Butler’s provenance was half academic and half Indian public service. His father was in India for thirty-seven years, ending as Governor of the Central Provinces, before coming back first as Lieutenant-Governor of the Isle of Man and then as Master of Pembroke College, Cambridge. But his great-uncle, Henry Montagu Butler, had been a dominating headmaster of Harrow and then Master of Trinity (in both of which institutions he ironically succeeded in flattening the intellectual enthusiasm of Rab’s hero Stanley Baldwin) from 1859 to 1918. Rab’s mother was a Miss Smith of Edinburgh, whose father had been editor of the Calcutta Statesman and one of whose brothers was Principal of Aberdeen University as well as a Moderator of the Church of Scotland, while another had been private secretary to the Viceroy. There was a hint of eighteenth-century Cornish parliamentary gentry in his father’s family, but the aristocratic influence was minimal, although the top of the upper-middle-class status was assured and constant. Rab’s father and three of his brothers became knights, although only the least academically regarded one made any money. Wealth was indeed a somewhat alien concept, and Sir Montagu Butler was distinctly shocked by the amount of money that Sam Courtauld settled on Rab. Although this separated him from the lifestyle of his parents and other forebears, making him at once broad-acred and more metropolitan, as well as less at home in the comfortable villas of the Cambridge academic clans, he remained a dutiful and affectionate son. I would guess he remained closer to similar parents than Maynard Keynes had done twenty years earlier.
As a young Member of Parliament Butler pursued a course of great party rectitude.
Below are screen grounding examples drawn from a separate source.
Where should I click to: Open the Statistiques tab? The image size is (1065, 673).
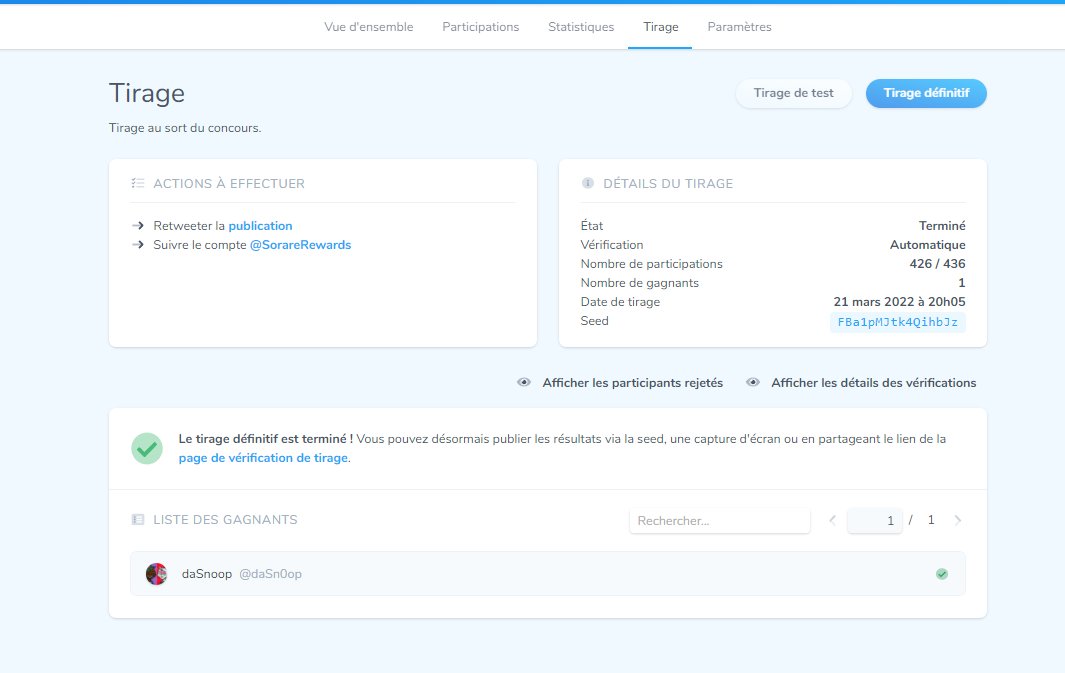tap(581, 27)
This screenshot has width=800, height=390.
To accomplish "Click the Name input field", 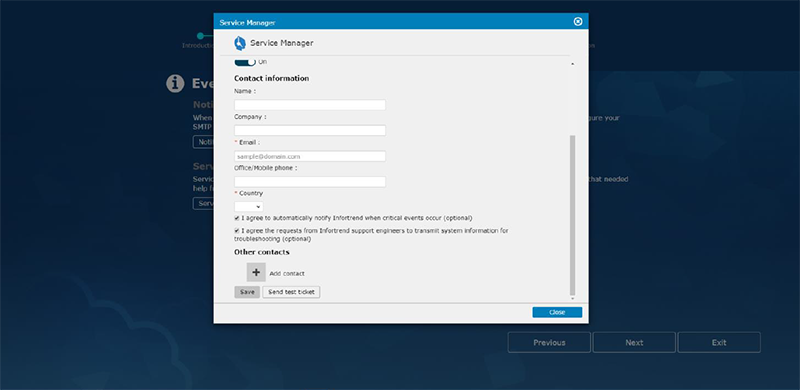I will coord(310,105).
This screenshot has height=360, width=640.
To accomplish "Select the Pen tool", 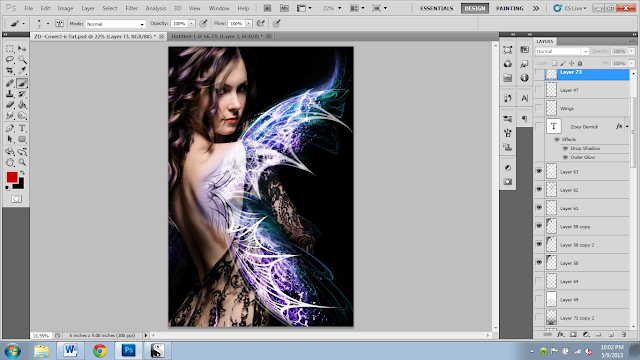I will tap(10, 128).
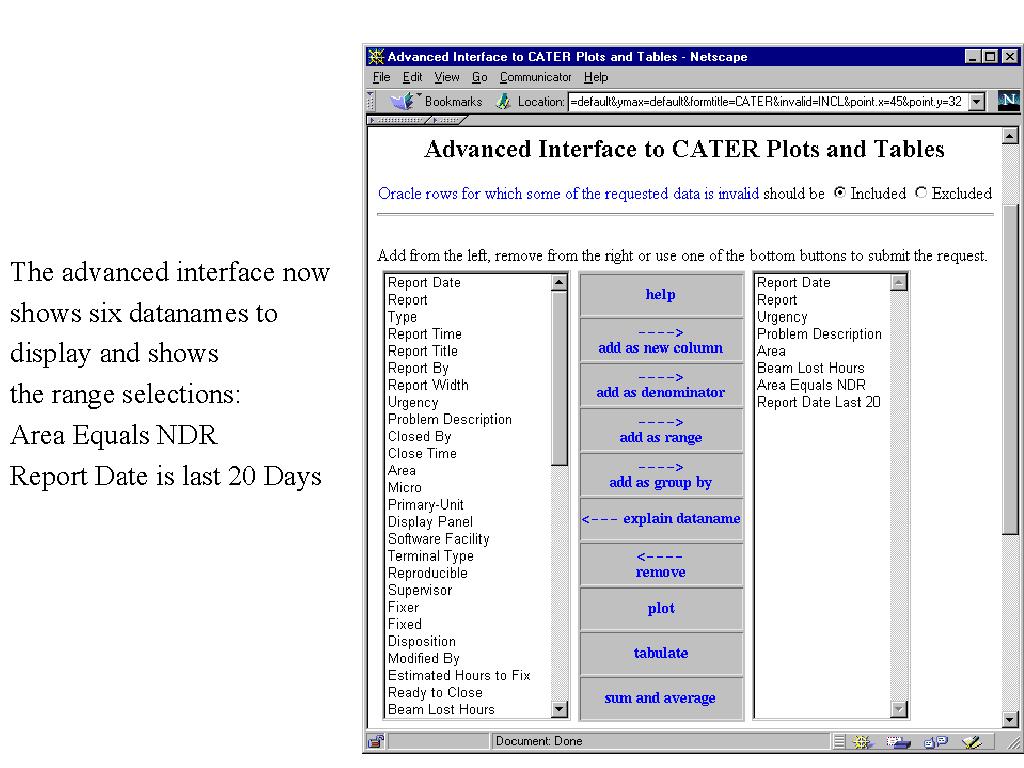This screenshot has width=1024, height=768.
Task: Select the Included radio button
Action: tap(840, 193)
Almost his first action to attract any public notice was a May 1930 anti-Harold Macmillan letter to The Times, of which he was the author, but for which he organized three other MP signatories as well as himself. Oswald Mosley had just resigned from the Labour Government and issued a manifesto of economic and constitutional innovation against the hidebound complacency which seemed to be the approach of both the main parties to unemployment and other evils. It was the beginning of the road that was to lead Mosley to the British Union of Fascists, but this was at first by no means the obvious direction, and many respectable people, from Harold Nicolson to Aneurin Bevan, were attracted by his ideas. So was Macmillan, who had written to The Times supporting Mosley’s call for a change in the rules of politics. ‘… if these [existing] rules are to be permanently enforced, perhaps a good many of us will feel it is hardly worth bothering to play at all’, Macmillan rather rashly wrote. The Butler-drafted reply was intended both as a put-down and as a warning off the grass, and from the point of view of party orthodoxy was neatly done: ‘When a player starts complaining “that it is hardly worth bothering to play” the game at all it is usually the player, and not the game, who is at fault. It is then usually advisable for the player to seek a new field for his recreation and a pastime more suited to his talents.’ Macmillan stood rebuked by the prefects, who no doubt hoped the headmaster would be pleased, for lack of proper school spirit.